**AIM OF THE TASK**:
Leave out the pictures and retype exactly the lines from the one with "Task: Toggle password" through the end of the records.

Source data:

------------

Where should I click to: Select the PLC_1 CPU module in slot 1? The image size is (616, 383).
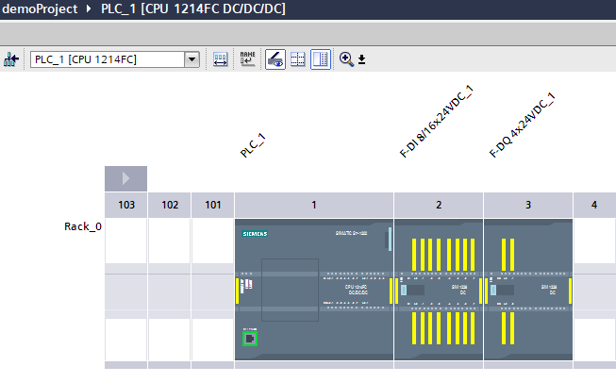point(313,288)
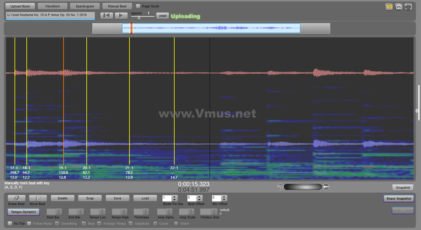
Task: Click the rewind to start button
Action: [107, 16]
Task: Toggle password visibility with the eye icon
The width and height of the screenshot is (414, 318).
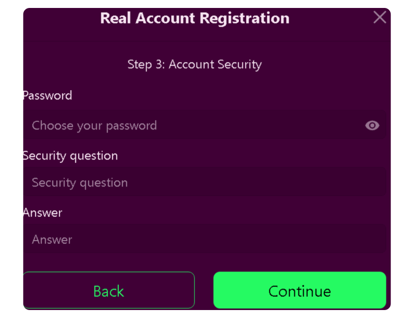Action: pos(372,126)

------------

**SOLUTION BELOW**:
Task: Toggle password visibility with the eye icon
The width and height of the screenshot is (414, 318).
Action: pos(372,126)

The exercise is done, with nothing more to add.